WHAT IS NEEDED: Your answer should consist of every line in the records that holds "computer".
....................
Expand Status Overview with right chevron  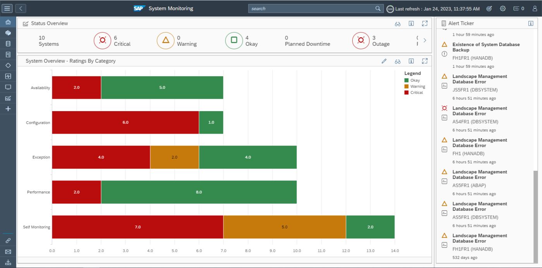pyautogui.click(x=425, y=40)
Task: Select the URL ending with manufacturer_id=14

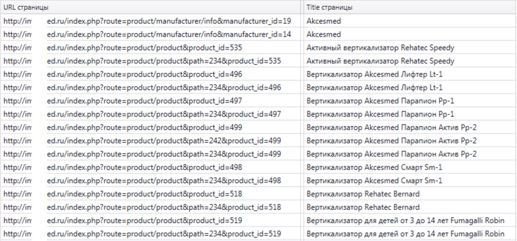Action: pyautogui.click(x=169, y=35)
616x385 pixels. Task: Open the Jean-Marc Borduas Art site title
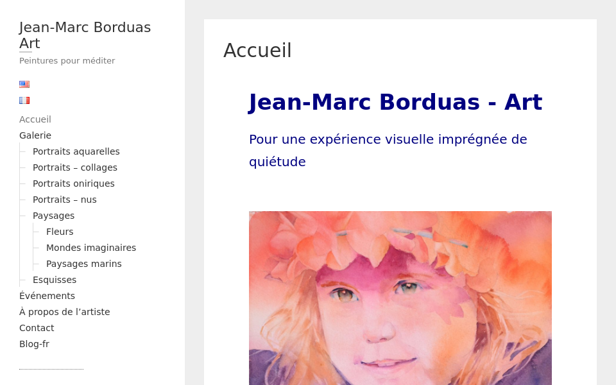[85, 35]
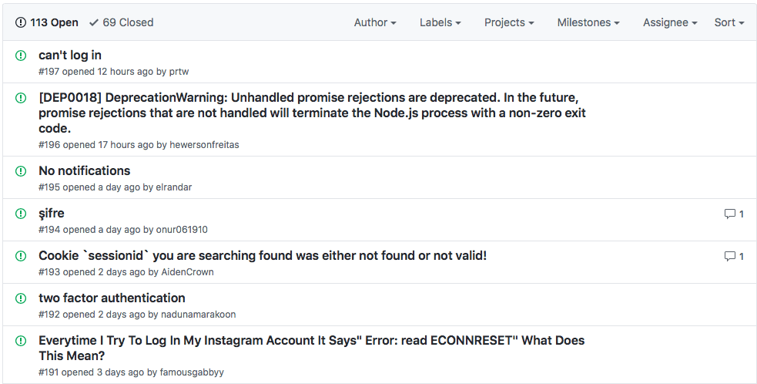Click open icon beside DEP0018 DeprecationWarning issue
This screenshot has width=757, height=384.
(x=21, y=98)
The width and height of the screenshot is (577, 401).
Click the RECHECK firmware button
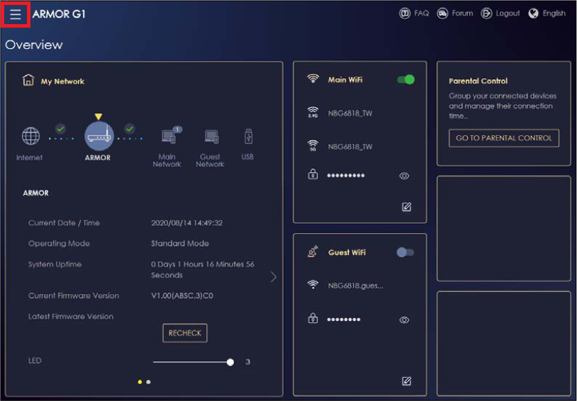click(x=185, y=333)
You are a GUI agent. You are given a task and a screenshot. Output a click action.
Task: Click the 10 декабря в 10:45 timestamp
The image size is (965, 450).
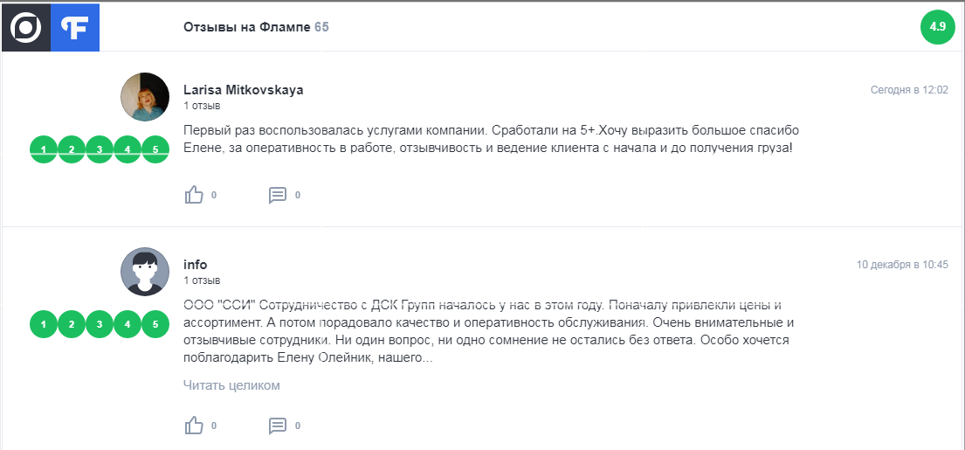tap(902, 265)
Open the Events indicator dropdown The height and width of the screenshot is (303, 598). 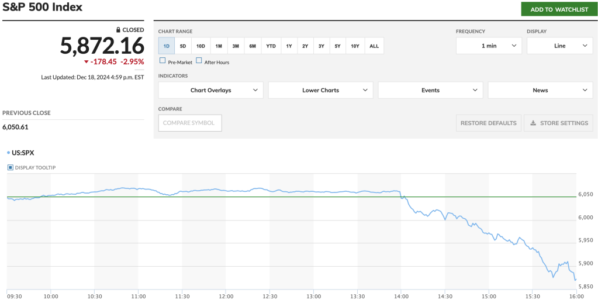click(x=430, y=90)
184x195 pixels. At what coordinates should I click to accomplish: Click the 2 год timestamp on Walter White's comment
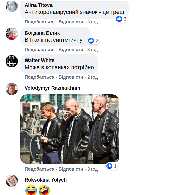92,77
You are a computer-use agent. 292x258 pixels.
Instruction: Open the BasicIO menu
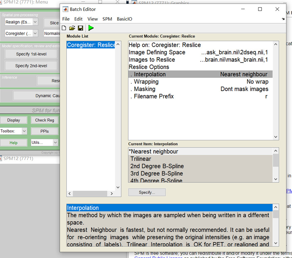(x=124, y=19)
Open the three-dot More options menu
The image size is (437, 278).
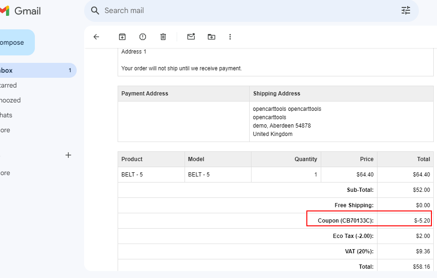[230, 37]
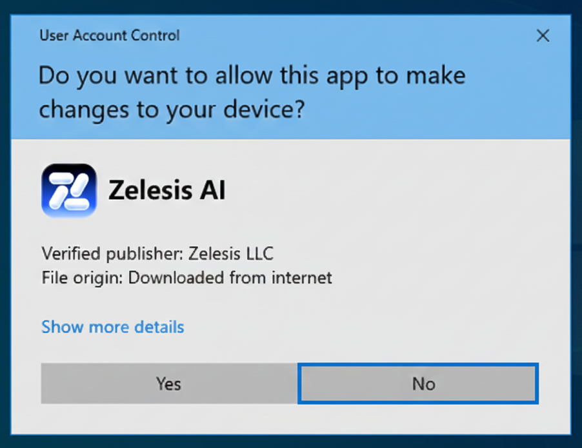The width and height of the screenshot is (582, 448).
Task: Select the blue-and-white Z logo
Action: pos(69,190)
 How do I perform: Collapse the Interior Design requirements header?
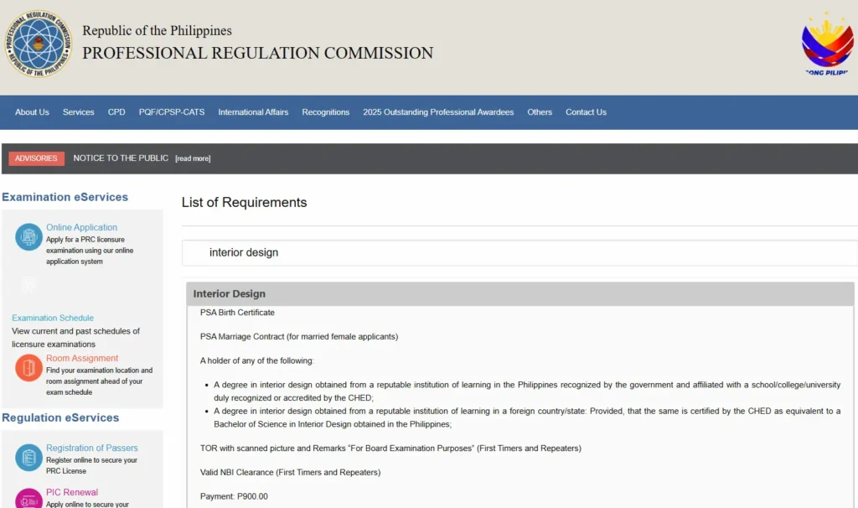pos(519,294)
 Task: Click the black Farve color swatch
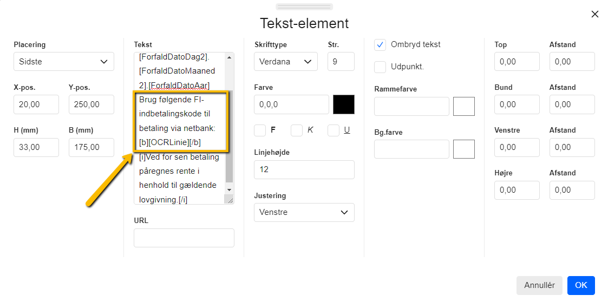(344, 104)
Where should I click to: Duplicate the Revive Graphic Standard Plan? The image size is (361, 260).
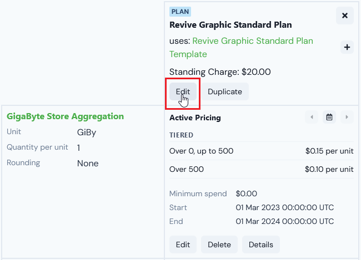(225, 91)
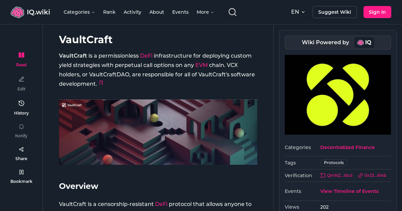Click the Sign In button
The width and height of the screenshot is (402, 211).
tap(377, 12)
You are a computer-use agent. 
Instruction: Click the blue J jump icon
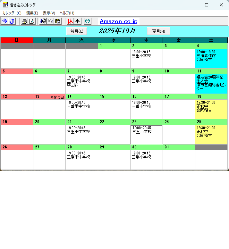click(x=12, y=21)
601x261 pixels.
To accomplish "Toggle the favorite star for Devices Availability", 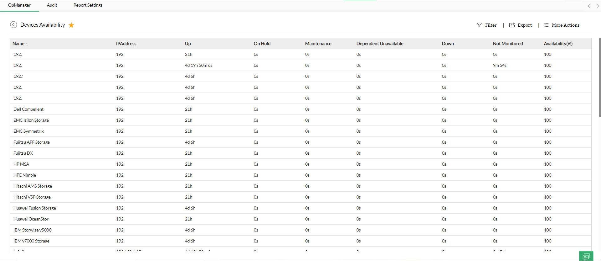I will (x=71, y=25).
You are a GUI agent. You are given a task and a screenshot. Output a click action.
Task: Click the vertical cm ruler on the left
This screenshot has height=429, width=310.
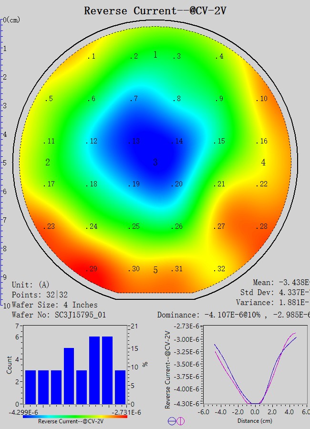click(x=2, y=162)
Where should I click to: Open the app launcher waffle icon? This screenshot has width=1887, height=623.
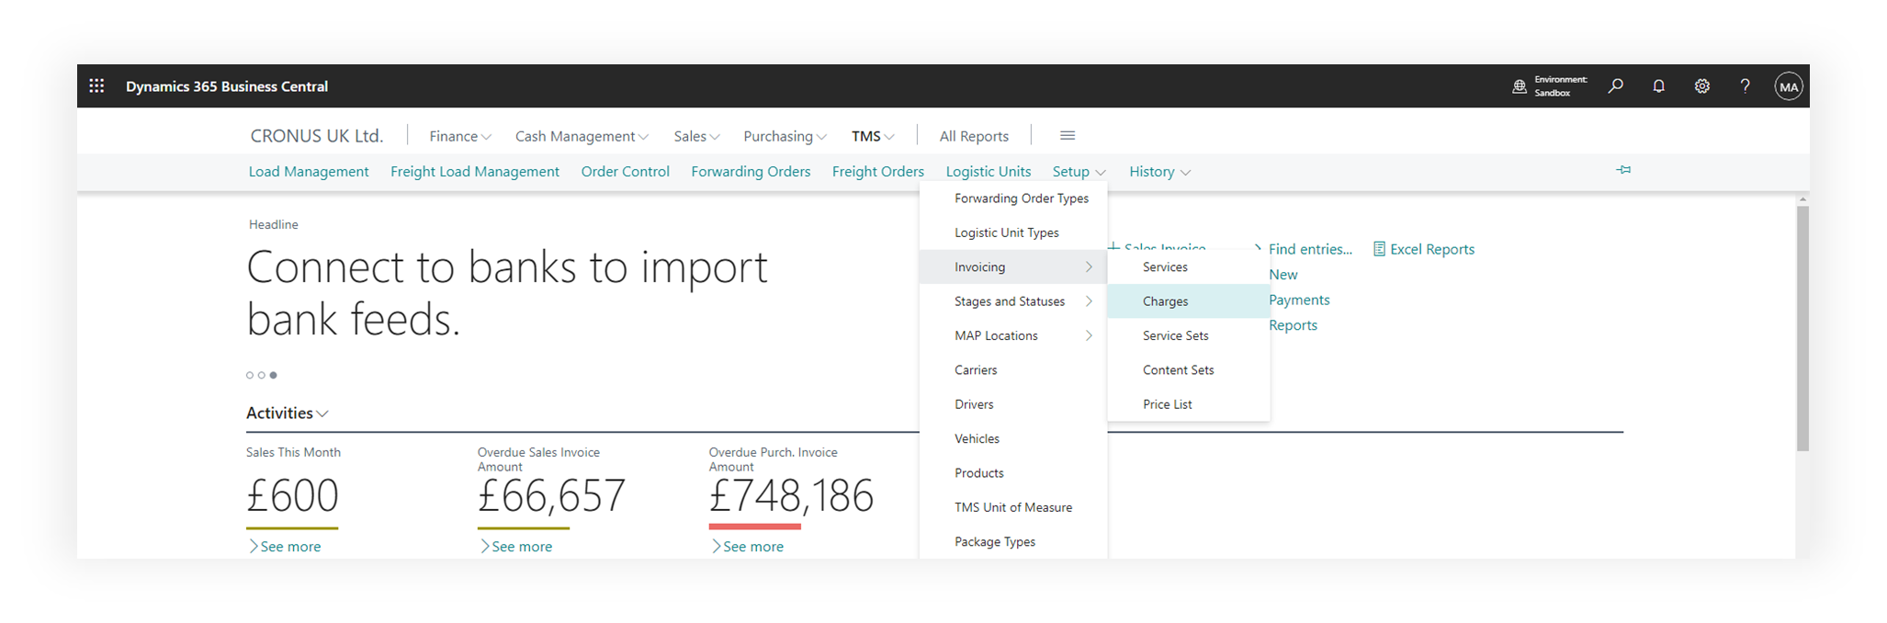(x=96, y=86)
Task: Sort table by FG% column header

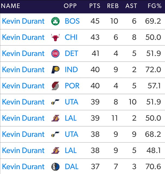Action: tap(154, 6)
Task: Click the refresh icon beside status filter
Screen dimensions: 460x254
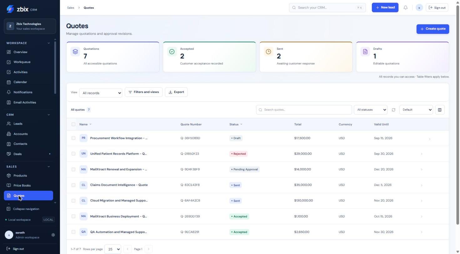Action: pos(393,110)

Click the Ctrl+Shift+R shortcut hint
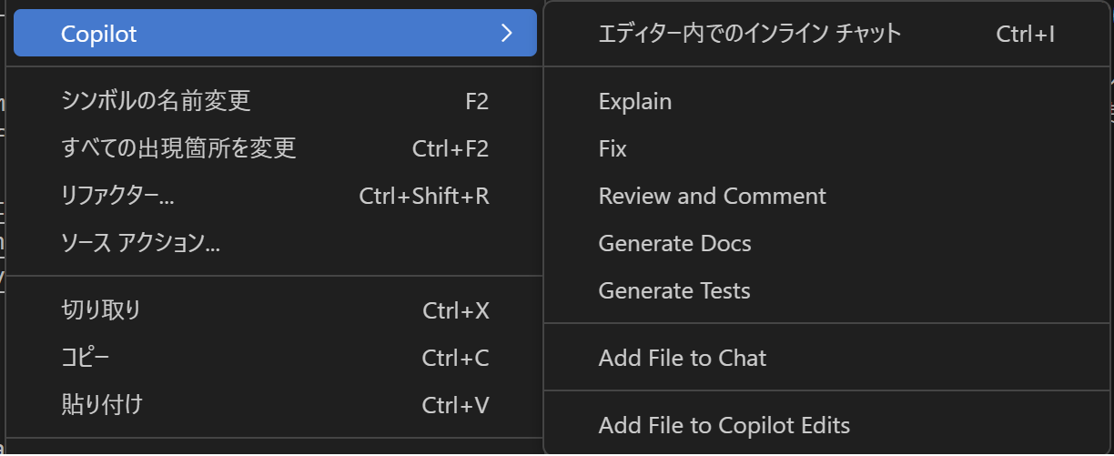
....................
RESULT BELOW:
You are a computer-use agent. 292x258 pixels.
You are a computer-use agent. 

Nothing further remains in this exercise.